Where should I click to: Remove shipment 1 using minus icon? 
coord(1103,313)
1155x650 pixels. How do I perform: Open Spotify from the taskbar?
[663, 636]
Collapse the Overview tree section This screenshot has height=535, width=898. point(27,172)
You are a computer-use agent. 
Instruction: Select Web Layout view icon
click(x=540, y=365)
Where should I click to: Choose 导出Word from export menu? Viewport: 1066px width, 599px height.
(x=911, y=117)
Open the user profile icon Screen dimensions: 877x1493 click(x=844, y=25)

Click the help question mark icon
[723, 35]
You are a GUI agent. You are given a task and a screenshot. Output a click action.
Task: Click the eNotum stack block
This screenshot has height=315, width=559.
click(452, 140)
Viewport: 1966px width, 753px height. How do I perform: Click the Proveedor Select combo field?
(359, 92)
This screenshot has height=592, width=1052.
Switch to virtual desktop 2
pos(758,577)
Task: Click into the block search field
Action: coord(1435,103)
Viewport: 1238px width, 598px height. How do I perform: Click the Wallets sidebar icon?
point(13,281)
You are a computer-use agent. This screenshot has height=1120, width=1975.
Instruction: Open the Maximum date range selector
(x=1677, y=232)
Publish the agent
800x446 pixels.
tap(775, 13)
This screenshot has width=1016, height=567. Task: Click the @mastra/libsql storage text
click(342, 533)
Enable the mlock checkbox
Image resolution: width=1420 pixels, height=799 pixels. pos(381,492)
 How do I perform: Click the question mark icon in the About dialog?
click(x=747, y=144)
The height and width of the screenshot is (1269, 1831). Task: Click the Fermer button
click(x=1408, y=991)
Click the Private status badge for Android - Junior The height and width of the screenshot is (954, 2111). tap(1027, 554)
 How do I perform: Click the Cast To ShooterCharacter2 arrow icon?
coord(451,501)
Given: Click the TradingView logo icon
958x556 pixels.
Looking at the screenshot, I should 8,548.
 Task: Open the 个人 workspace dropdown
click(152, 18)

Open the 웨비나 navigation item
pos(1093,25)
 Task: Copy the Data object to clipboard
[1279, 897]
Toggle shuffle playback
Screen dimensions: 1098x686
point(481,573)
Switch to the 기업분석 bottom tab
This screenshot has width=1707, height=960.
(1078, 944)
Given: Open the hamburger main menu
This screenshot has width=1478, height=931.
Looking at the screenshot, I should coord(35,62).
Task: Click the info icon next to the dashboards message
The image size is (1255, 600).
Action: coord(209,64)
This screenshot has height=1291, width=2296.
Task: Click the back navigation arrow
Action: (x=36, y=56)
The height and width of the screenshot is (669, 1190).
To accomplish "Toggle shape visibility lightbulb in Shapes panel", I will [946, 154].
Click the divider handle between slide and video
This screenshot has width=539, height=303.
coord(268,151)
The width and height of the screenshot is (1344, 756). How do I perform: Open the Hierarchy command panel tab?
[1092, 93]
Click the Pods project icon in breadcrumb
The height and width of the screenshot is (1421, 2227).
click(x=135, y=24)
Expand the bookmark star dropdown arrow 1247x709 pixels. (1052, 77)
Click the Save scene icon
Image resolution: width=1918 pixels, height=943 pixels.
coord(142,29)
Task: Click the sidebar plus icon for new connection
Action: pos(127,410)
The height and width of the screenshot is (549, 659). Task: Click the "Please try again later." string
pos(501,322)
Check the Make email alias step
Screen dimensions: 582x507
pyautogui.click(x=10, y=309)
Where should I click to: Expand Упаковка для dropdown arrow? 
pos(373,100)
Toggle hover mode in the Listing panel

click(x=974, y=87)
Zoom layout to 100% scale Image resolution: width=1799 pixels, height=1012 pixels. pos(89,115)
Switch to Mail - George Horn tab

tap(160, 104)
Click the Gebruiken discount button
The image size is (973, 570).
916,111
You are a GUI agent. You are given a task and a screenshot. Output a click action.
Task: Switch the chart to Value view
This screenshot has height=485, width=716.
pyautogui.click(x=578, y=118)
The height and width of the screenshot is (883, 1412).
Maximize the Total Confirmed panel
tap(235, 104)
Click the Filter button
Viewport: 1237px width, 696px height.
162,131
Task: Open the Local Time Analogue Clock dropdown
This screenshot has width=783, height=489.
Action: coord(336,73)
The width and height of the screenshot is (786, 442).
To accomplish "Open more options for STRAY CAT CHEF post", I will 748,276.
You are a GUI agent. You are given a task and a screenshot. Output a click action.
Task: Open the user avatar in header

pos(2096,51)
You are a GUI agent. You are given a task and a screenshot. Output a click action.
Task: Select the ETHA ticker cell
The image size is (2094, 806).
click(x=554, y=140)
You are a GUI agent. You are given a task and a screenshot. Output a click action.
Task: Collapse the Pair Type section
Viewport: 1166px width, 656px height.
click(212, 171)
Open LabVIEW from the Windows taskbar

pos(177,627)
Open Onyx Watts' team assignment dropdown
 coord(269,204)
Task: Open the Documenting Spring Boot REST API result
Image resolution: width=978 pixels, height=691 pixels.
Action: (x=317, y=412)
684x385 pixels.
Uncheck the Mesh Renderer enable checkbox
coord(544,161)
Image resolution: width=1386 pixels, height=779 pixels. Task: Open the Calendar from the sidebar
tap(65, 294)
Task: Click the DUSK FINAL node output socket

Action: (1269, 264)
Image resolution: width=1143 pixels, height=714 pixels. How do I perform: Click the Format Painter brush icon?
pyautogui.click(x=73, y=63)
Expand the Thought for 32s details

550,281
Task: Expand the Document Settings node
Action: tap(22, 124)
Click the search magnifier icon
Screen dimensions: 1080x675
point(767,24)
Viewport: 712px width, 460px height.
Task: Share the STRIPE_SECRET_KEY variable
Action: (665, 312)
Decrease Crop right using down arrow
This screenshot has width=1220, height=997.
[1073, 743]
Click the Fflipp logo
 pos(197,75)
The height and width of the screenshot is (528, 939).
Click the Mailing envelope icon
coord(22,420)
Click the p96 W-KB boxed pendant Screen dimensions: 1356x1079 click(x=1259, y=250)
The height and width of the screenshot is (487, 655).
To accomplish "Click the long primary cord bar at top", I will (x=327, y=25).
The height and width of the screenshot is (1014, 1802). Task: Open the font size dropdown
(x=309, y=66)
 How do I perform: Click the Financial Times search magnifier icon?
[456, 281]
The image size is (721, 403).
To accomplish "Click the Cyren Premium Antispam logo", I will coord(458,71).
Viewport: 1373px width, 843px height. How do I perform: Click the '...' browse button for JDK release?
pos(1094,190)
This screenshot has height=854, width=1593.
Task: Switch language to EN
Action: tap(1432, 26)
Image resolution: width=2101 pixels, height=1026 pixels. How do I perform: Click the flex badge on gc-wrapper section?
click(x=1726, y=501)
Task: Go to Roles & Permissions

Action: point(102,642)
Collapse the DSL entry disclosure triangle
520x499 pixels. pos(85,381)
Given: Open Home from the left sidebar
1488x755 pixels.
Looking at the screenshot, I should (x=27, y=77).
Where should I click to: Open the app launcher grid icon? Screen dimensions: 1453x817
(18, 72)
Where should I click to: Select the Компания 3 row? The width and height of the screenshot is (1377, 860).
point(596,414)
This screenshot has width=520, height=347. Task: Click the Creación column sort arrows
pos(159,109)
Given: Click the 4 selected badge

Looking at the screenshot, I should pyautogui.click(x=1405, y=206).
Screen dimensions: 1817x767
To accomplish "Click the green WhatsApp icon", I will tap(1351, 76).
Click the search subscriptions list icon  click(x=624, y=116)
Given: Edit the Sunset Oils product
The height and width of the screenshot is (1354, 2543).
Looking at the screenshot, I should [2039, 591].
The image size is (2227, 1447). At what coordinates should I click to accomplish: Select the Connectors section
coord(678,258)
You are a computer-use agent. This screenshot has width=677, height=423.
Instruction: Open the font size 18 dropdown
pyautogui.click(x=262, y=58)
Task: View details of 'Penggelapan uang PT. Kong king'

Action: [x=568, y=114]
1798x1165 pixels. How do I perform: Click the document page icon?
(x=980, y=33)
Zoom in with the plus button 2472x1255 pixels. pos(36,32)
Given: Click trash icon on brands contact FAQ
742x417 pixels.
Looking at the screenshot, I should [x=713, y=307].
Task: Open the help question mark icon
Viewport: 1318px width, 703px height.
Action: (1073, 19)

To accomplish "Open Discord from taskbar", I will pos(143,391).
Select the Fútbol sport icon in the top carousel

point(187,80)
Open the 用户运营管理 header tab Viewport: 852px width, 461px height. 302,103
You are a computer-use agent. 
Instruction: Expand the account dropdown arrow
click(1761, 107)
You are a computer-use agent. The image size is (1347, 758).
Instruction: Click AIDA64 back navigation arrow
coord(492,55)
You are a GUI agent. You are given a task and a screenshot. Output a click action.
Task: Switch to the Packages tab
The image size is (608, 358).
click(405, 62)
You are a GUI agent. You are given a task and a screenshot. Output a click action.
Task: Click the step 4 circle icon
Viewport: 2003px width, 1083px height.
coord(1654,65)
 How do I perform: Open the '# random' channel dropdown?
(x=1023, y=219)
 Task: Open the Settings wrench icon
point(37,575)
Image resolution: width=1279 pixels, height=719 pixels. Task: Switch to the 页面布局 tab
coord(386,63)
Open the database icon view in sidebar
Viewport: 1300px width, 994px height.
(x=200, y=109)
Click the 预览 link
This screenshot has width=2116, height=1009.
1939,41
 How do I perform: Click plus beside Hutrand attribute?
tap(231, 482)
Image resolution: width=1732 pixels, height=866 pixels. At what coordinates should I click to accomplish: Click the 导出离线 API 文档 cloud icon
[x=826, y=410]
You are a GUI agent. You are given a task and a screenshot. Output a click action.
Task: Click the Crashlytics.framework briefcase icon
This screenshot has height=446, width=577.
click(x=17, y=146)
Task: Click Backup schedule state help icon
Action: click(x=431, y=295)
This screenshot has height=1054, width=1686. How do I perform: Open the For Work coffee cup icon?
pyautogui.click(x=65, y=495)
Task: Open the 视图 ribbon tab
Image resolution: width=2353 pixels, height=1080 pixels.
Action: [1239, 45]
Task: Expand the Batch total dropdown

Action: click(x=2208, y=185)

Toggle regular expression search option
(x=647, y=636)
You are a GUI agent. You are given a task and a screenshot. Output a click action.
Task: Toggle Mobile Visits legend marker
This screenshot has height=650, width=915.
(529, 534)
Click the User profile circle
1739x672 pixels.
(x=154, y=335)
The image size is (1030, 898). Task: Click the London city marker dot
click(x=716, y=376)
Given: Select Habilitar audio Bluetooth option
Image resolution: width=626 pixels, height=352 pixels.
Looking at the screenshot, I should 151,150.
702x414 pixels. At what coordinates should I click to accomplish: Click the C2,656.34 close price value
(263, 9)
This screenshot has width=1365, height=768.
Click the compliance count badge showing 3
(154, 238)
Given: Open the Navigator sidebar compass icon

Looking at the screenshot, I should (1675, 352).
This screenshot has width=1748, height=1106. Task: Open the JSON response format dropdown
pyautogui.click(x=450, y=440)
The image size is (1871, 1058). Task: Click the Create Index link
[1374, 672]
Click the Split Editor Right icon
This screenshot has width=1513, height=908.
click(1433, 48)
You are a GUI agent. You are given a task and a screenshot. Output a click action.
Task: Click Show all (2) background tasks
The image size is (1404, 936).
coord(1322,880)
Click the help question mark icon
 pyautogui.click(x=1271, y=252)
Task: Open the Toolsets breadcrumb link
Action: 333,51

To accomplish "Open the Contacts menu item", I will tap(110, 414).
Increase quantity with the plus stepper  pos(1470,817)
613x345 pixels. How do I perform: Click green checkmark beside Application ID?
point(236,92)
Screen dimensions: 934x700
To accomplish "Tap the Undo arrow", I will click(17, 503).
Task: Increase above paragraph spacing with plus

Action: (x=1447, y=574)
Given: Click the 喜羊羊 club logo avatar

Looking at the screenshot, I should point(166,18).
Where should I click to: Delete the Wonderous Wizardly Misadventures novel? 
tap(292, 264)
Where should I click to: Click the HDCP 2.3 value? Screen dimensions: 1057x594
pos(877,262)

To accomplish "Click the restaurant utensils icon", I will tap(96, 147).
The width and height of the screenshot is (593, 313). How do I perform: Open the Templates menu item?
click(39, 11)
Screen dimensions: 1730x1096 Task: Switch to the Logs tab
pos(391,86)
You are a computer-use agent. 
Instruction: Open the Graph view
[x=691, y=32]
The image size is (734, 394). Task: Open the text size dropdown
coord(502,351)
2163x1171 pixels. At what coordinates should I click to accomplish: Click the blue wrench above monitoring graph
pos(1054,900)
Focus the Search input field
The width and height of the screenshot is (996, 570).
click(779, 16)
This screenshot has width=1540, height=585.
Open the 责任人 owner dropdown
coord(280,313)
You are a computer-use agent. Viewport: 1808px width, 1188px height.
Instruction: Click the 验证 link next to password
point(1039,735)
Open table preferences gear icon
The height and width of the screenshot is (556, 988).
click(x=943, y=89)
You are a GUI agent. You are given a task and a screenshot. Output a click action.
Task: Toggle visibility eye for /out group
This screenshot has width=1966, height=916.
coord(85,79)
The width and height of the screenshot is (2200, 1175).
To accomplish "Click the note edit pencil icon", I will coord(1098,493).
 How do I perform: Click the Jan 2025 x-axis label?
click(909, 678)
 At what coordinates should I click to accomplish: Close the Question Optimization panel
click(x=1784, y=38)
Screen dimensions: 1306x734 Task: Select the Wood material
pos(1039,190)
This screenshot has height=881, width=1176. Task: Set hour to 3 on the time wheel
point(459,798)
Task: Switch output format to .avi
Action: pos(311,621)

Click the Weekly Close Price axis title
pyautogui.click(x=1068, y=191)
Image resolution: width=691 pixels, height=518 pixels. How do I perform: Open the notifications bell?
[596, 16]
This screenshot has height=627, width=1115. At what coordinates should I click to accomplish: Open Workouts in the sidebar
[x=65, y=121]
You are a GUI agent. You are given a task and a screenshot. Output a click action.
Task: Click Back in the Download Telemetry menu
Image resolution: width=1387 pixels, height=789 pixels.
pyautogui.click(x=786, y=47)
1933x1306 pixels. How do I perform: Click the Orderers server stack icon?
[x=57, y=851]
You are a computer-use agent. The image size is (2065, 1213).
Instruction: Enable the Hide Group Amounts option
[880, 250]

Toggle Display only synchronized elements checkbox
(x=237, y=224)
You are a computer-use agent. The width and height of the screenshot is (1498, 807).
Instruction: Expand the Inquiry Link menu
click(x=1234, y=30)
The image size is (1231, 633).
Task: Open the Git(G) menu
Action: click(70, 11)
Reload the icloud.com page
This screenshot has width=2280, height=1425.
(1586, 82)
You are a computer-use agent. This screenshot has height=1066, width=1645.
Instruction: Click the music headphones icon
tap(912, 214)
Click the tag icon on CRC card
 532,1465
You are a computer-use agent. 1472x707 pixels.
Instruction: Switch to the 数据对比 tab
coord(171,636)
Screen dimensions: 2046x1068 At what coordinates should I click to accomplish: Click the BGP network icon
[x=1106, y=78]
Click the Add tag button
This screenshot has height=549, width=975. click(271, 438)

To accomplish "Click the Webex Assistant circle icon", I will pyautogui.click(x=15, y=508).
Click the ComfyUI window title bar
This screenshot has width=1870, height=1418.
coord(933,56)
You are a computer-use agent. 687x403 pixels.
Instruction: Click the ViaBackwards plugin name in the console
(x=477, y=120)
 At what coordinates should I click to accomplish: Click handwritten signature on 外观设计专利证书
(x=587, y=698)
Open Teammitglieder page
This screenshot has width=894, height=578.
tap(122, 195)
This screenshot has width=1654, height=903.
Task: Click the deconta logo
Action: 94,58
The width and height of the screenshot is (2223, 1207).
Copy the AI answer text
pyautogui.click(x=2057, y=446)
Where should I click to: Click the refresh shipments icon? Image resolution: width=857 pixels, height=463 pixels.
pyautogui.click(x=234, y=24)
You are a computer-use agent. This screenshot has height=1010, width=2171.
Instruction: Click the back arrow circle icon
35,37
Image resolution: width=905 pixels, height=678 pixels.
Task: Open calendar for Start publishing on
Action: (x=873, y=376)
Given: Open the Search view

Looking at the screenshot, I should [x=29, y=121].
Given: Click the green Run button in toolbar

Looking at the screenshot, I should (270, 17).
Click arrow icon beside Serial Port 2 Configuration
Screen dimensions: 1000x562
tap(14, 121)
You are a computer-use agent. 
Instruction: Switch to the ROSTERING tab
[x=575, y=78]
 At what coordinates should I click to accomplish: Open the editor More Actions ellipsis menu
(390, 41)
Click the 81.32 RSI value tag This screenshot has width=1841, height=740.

Instructions to follow
Each line from the beginning of the entries to the line with "Click the Private" must be repeated exactly, with both end lines kept and no other lines given.

Solution
Where should I click to: Remove shipment 1 using minus icon? 
coord(1103,313)
1155x650 pixels. How do I perform: Open Spotify from the taskbar?
[663, 636]
Collapse the Overview tree section This screenshot has height=535, width=898. point(27,172)
You are a computer-use agent. 
Instruction: Select Web Layout view icon
click(x=540, y=365)
Where should I click to: Choose 导出Word from export menu? Viewport: 1066px width, 599px height.
(x=911, y=117)
Open the user profile icon Screen dimensions: 877x1493 click(x=844, y=25)

Click the help question mark icon
[723, 35]
You are a GUI agent. You are given a task and a screenshot. Output a click action.
Task: Click the eNotum stack block
This screenshot has height=315, width=559.
click(452, 140)
Viewport: 1966px width, 753px height. How do I perform: Click the Proveedor Select combo field?
(359, 92)
This screenshot has height=592, width=1052.
Switch to virtual desktop 2
pos(758,577)
Task: Click into the block search field
Action: coord(1435,103)
Viewport: 1238px width, 598px height. How do I perform: Click the Wallets sidebar icon?
point(13,281)
You are a computer-use agent. This screenshot has height=1120, width=1975.
Instruction: Open the Maximum date range selector
(x=1677, y=232)
Publish the agent
800x446 pixels.
tap(775, 13)
This screenshot has width=1016, height=567. Task: Click the @mastra/libsql storage text
click(342, 533)
Enable the mlock checkbox
Image resolution: width=1420 pixels, height=799 pixels. pos(381,492)
 How do I perform: Click the question mark icon in the About dialog?
click(x=747, y=144)
The height and width of the screenshot is (1269, 1831). Task: Click the Fermer button
click(x=1408, y=991)
Click the Private status badge for Android - Junior The height and width of the screenshot is (954, 2111). tap(1027, 554)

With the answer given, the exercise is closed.